» PROBLEM REQUIREMENTS:
Update the stretch of lines from the one containing "The width and height of the screenshot is (1011, 620)." through the one containing "Select the Fundraising", replacing "Burn DVD" with "Burn Disc" and leaving everything else unchanged. Give only those lines.

** start GIVEN RECORDS **

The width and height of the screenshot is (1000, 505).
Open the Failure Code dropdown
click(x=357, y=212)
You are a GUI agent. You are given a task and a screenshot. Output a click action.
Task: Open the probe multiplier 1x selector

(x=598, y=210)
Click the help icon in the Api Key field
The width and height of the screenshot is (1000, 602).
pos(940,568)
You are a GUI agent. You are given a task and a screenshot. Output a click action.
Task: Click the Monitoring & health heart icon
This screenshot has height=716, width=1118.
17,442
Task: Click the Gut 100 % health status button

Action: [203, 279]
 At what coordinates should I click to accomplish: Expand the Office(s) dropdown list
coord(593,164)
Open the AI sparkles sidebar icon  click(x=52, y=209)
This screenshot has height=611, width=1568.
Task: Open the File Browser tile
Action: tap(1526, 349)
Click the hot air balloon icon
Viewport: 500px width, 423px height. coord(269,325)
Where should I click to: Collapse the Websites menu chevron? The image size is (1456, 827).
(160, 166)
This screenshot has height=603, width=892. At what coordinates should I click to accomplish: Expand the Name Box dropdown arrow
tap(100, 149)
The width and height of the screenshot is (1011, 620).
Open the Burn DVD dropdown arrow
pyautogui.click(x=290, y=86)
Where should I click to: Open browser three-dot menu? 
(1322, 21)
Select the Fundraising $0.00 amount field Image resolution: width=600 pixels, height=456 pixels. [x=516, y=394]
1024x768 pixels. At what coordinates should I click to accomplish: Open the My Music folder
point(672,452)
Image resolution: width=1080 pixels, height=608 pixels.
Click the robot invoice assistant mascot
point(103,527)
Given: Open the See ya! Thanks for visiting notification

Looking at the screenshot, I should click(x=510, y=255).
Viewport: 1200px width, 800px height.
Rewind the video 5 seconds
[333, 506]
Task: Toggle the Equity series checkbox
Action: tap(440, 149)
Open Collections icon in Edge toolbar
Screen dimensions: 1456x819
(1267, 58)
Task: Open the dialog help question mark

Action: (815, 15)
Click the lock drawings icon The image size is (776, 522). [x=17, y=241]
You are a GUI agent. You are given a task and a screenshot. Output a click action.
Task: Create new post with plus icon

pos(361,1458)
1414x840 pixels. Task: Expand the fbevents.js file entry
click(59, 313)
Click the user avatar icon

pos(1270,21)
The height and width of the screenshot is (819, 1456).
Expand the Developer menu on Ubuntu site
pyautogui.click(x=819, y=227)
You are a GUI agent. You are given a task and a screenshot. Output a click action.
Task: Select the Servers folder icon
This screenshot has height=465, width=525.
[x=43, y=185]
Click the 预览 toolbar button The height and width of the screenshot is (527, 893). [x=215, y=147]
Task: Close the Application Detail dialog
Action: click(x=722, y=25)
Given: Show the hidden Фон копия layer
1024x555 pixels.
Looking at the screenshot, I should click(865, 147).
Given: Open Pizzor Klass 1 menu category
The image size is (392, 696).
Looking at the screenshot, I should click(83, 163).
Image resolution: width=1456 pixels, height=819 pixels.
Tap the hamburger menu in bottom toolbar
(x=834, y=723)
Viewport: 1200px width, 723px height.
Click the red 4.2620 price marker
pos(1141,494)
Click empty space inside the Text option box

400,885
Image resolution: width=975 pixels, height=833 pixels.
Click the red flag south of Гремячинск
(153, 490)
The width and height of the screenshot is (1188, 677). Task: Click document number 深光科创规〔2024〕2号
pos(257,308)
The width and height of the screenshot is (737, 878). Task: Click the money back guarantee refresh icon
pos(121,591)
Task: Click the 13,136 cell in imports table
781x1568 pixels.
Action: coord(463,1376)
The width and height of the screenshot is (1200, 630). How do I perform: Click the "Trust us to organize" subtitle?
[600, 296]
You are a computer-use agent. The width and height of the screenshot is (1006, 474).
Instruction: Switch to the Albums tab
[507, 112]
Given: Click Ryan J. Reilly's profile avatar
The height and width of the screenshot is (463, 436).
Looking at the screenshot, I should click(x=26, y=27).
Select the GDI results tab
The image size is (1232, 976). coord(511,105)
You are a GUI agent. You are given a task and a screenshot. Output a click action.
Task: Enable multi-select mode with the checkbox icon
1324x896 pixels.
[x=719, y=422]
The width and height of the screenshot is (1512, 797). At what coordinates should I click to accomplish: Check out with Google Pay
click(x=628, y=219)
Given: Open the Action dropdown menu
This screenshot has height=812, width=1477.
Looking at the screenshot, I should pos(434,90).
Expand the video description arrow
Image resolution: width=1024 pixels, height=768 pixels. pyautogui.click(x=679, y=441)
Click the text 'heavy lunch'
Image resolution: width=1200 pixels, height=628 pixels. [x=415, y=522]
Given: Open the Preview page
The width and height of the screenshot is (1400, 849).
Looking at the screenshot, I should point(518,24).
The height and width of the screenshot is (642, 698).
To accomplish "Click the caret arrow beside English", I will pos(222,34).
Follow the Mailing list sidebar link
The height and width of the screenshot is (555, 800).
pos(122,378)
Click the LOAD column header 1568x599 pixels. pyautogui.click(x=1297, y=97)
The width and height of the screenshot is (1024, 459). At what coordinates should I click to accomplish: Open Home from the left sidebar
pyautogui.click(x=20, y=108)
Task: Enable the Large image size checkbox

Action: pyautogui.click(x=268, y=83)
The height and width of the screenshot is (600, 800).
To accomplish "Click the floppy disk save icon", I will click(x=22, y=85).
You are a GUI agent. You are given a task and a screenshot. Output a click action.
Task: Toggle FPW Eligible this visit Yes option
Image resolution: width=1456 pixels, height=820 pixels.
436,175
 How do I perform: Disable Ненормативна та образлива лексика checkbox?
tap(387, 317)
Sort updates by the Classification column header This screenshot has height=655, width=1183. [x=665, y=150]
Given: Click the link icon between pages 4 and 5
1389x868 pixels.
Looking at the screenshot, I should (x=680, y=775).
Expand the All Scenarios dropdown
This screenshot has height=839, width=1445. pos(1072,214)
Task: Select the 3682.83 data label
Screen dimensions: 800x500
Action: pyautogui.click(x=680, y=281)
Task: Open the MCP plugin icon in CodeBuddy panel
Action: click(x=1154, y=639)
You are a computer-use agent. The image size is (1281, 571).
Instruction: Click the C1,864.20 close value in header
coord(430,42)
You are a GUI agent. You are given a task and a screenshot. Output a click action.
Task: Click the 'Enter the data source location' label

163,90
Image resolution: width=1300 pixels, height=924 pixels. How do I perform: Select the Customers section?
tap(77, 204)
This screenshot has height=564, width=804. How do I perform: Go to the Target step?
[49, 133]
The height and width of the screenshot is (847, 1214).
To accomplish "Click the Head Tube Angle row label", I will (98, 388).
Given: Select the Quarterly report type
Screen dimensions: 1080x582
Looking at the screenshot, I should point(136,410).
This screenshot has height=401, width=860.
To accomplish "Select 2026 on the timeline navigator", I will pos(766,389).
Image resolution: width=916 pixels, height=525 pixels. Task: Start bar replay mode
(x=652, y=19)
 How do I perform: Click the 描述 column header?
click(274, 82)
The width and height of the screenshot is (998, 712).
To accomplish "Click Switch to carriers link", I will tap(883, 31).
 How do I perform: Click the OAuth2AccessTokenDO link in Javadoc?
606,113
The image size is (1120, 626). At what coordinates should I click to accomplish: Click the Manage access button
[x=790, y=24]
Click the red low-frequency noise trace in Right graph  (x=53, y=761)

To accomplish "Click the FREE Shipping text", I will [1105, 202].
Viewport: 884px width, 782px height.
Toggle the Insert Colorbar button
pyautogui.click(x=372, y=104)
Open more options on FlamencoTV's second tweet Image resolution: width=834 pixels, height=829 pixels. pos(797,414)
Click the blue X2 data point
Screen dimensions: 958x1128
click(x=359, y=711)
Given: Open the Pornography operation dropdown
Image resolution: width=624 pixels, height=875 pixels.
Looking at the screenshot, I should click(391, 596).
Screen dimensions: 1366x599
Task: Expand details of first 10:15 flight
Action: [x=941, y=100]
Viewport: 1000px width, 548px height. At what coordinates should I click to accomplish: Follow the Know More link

** end GIVEN RECORDS **

» WRITTEN ANSWER:
The width and height of the screenshot is (1011, 620).
Open the Burn Disc dropdown arrow
pyautogui.click(x=290, y=86)
Where should I click to: Open browser three-dot menu? 
(1322, 21)
Select the Fundraising $0.00 amount field Image resolution: width=600 pixels, height=456 pixels. [x=516, y=394]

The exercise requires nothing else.